C’est ainsi que, dans l’Empire Ottoman, à partir du milieu du 19è s., les autorités procédèrent graduellement à de nombreuses adaptations du système juridique de l’Empire, en mettant en œuvre de nouvelles structures et de nouveaux codes fortement inspirés des normes juridiques européennes de l’époque. Cette modernisation du système juridique couvrait l’écrasante majorité des branches du droit à l’exception de ce qui concernait le statut des femmes et le droit de la famille, qui restèrent fondés sur les prescriptions de la charia, telles qu’elles avaient été traditionnellement appliquées jusque-là. 
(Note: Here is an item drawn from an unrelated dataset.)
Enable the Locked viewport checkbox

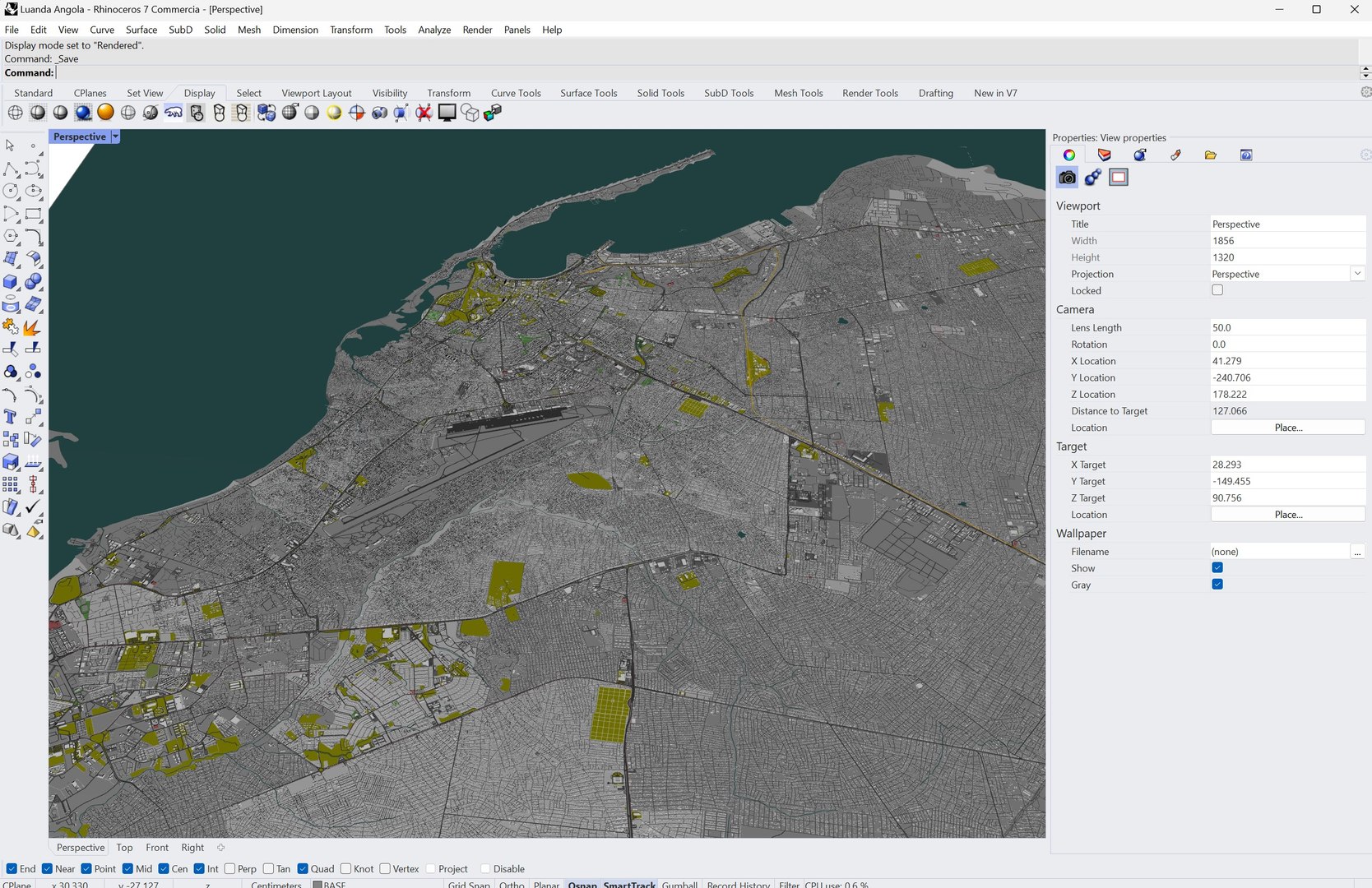(x=1217, y=290)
Il faut souligner, à cet égard, que :

– Cette modernisation du système juridique ne s’est pas limitée à l’Empire Ottoman. Depuis le milieu du 19è s., la majorité des Etats et communautés musulmans à travers le monde a graduellement cessé d’appliquer un nombre considérable de règles coraniques pour leur substituer de nouvelles dispositions juridiques. Le monde musulman dans son ensemble a donc ressenti, à travers l’histoire, le besoin d’adapter certaines règles coraniques qui ne répondaient plus aux besoins et ne correspondaient plus aux conditions de vie des sociétés musulmanes et du monde au sein duquel elles évoluaient. 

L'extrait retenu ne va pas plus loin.